PROBLEM STATEMENT:
Copy out the items from the line with "Viewport: 953px width, 591px" to the line with "Where should I click to: Activate", both lines included, and leave the pictures out of your copy.
— start PROVIDED ENTRIES —
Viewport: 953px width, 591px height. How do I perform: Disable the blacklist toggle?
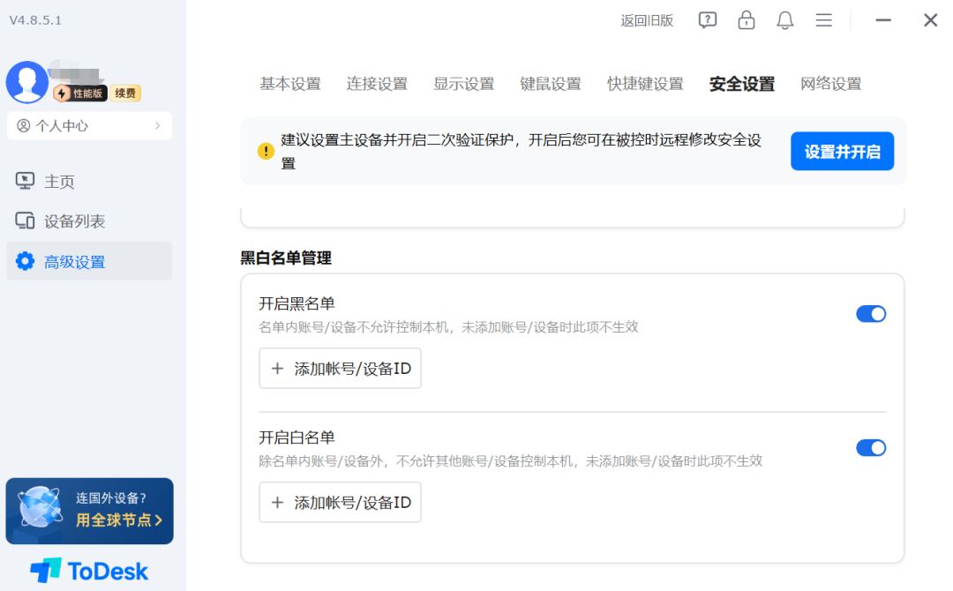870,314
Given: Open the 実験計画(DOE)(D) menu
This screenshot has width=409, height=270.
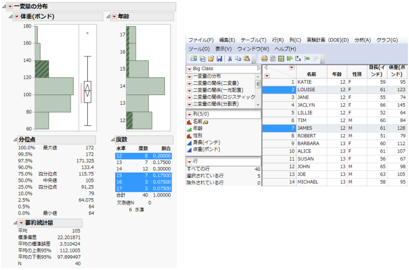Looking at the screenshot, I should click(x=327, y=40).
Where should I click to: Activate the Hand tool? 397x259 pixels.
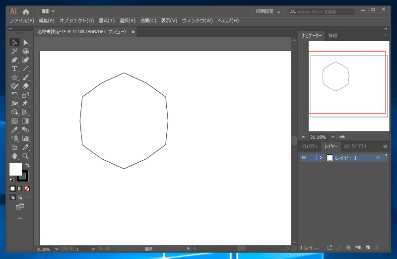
— end PROVIDED ENTRIES —
— start PROVIDED ENTRIES —
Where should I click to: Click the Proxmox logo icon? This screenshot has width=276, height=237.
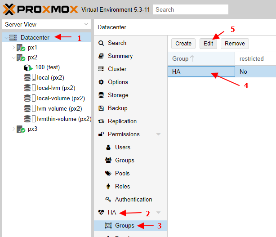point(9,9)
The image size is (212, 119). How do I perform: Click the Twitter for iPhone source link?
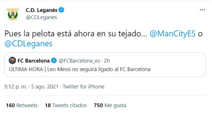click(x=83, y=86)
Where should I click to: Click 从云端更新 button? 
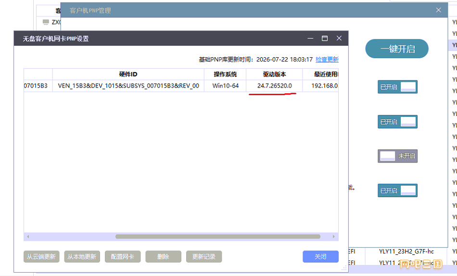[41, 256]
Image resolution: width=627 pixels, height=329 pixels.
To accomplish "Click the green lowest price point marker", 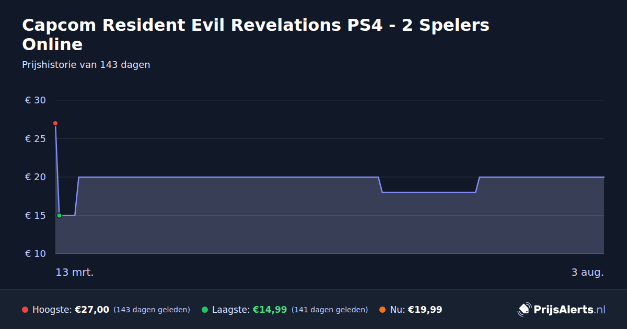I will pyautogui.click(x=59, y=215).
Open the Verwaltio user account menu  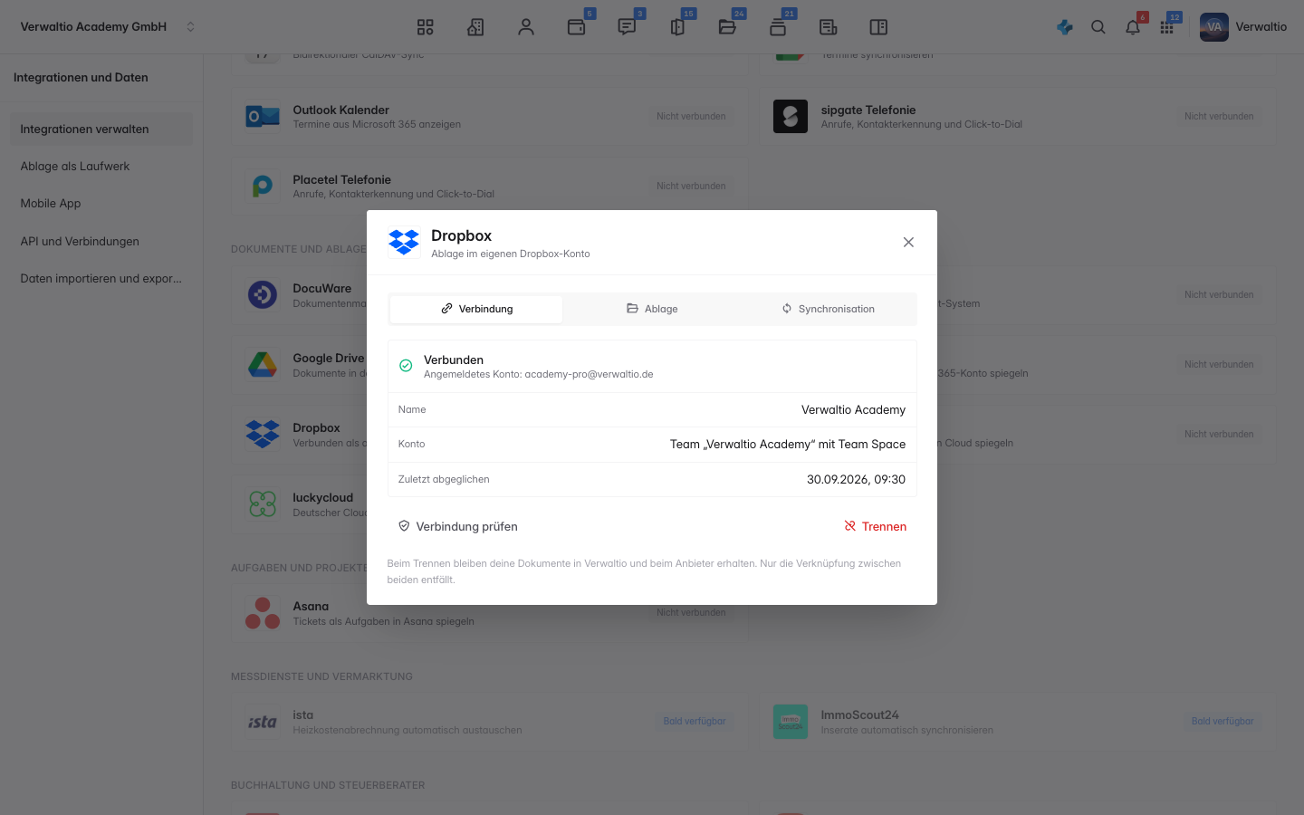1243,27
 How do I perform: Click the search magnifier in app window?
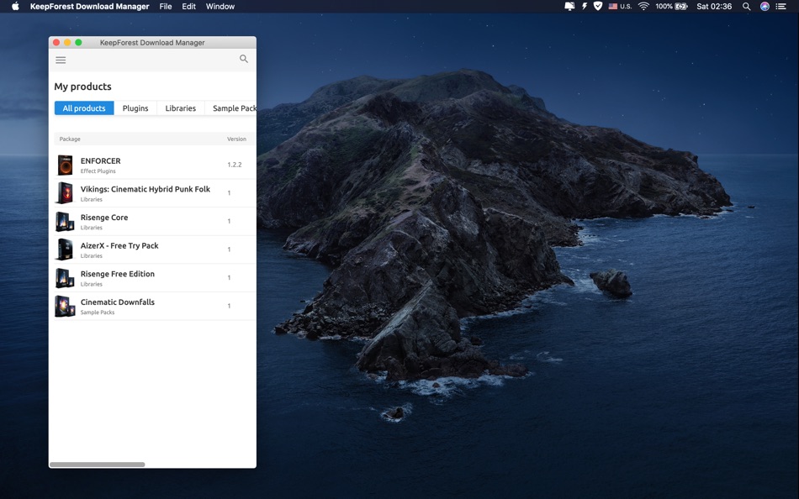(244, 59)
— end PROVIDED ENTRIES —
EXERCISE RESULT:
Viewport: 953px width, 591px height. How do I perform: Disable the blacklist toggle?
870,314
Given: Open the 実験計画(DOE)(D) menu
This screenshot has width=409, height=270.
Looking at the screenshot, I should click(x=327, y=40).
Where should I click to: Activate the Hand tool? 397x259 pixels.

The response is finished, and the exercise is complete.